Я сложила юбку и туфли, выложила на стол пару долларов и двинулась к выходу, помедлив на пороге, прежде чем шагнуть в дождь. Было уже четверть одиннадцатого, движение в Милагро прекратилось. Улица блестела чернотой, и дождь шумел по тротуару, напоминая шипение бекона на сковороде. Туман поднимался от крышек водопроводных колодцев, усеивавших квартал. Сточные воды хлестали извивающимся потоком и бурлили у водостока.

Несмотря на то, что в последние сутки я не сомкнула глаз, я не могла и думать об отдыхе. Я размышляла о том, не остановиться ли у Рози, но атмосфера там была такая же, как в баре: накурено, душно, угнетающе. На улице, по крайней мере, был свежий воздух – было прохладно, пахло прибитой дождем пылью и мокрым асфальтом. Я завела машину и развернулась, направляясь в сторону пляжа. Дворники на ветровом стекле отчаянно работали, разгоняя потоки воды.

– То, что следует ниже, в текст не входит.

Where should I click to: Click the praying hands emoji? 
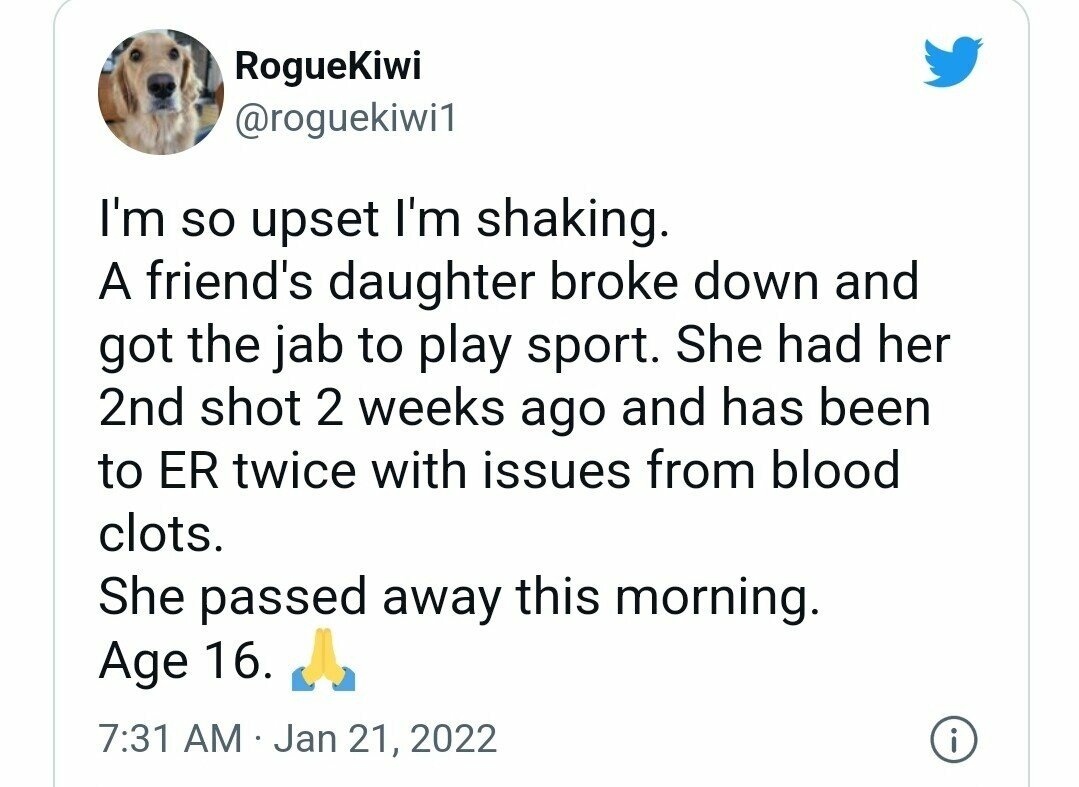tap(323, 659)
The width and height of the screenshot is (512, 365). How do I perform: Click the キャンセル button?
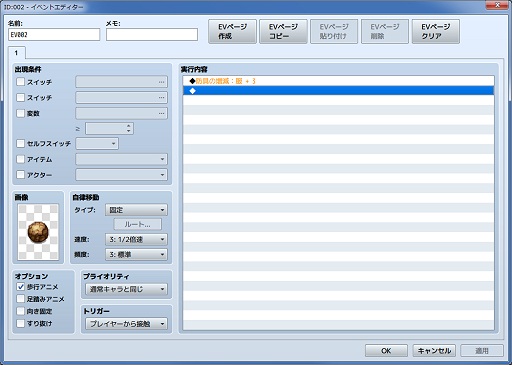point(434,351)
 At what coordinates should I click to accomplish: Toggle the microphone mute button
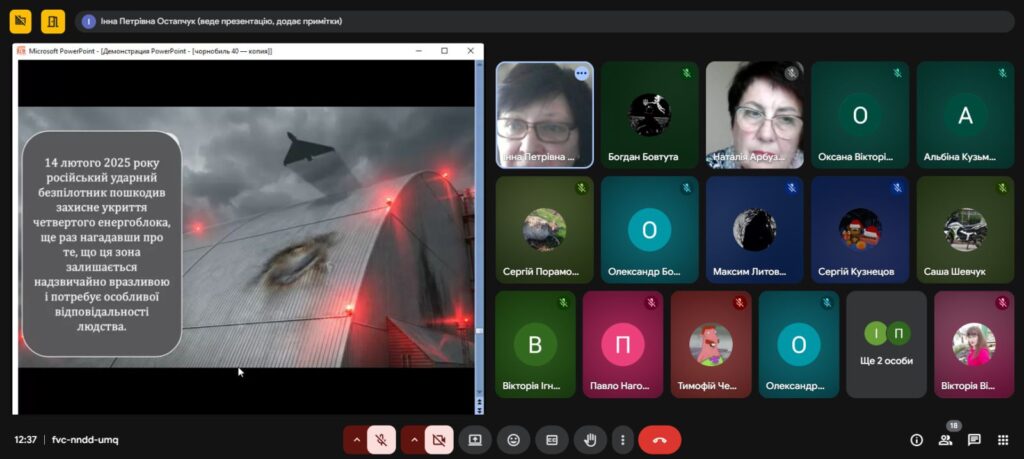click(x=381, y=439)
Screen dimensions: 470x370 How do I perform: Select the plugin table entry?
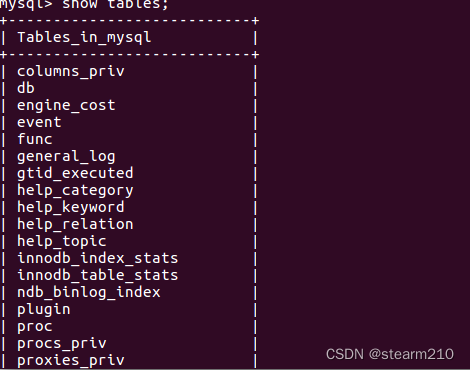44,310
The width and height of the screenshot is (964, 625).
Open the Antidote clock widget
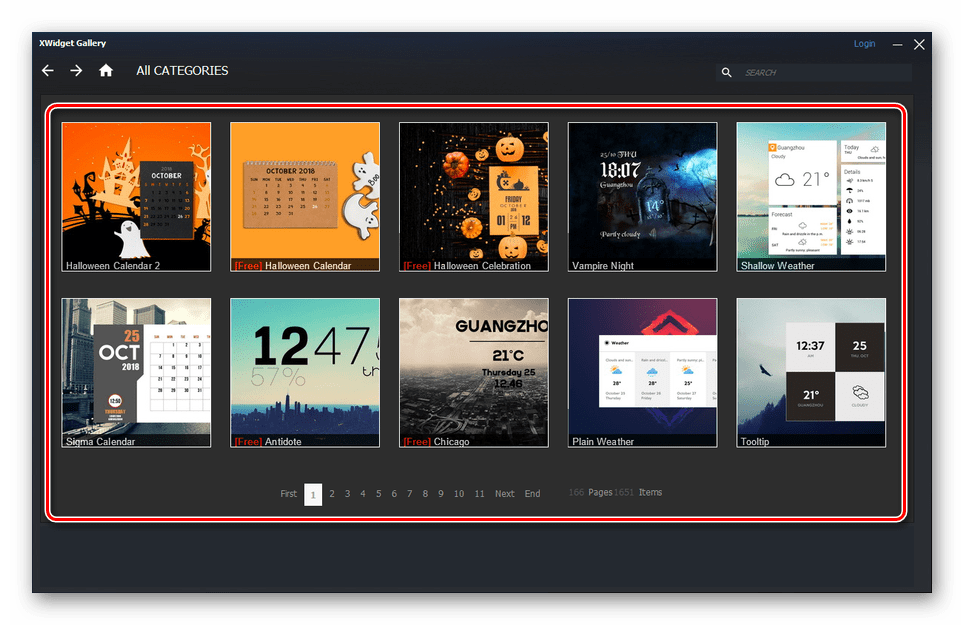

У приморской гостиницы я повернула направо и поехала вдоль бульвара. Слева от меня с убийственной монотонностью набегали скучные серые волны и пенился прибой. В океане я заметила маяк, проблескивавший сквозь дымку. Я остановилась у светофора и в тот же момент услышала сигнал автомобиля, явно адресованный мне. Взглянув в зеркало заднего вида, я заметила маленькую красную «Хонду», пристраивавшуюся справа. Это был Джон. Он, вероятно, как и я, направлялся домой. Он приветливо помахал мне. Я опустила стекло с его стороны.

– Можем ли мы посидеть вдвоем?

– Конечно. Где?

Он указал на стоящий справа ресторан «Воронье гнездо», призывно сверкавший огнями. Красный свет сменился на зеленый, Джон тронулся, я – за ним. Машины припарковали рядом. Мой попутчик вышел первым и, пригнувшись, открыл мне дверь. Спрятавшись вместе под зонт, мы прошли ко входу. Под ногами хлюпали лужи. Джон открыл дверь, я проскользнула внутрь и придержала дверь, пока Джон закрывал и встряхивал зонт.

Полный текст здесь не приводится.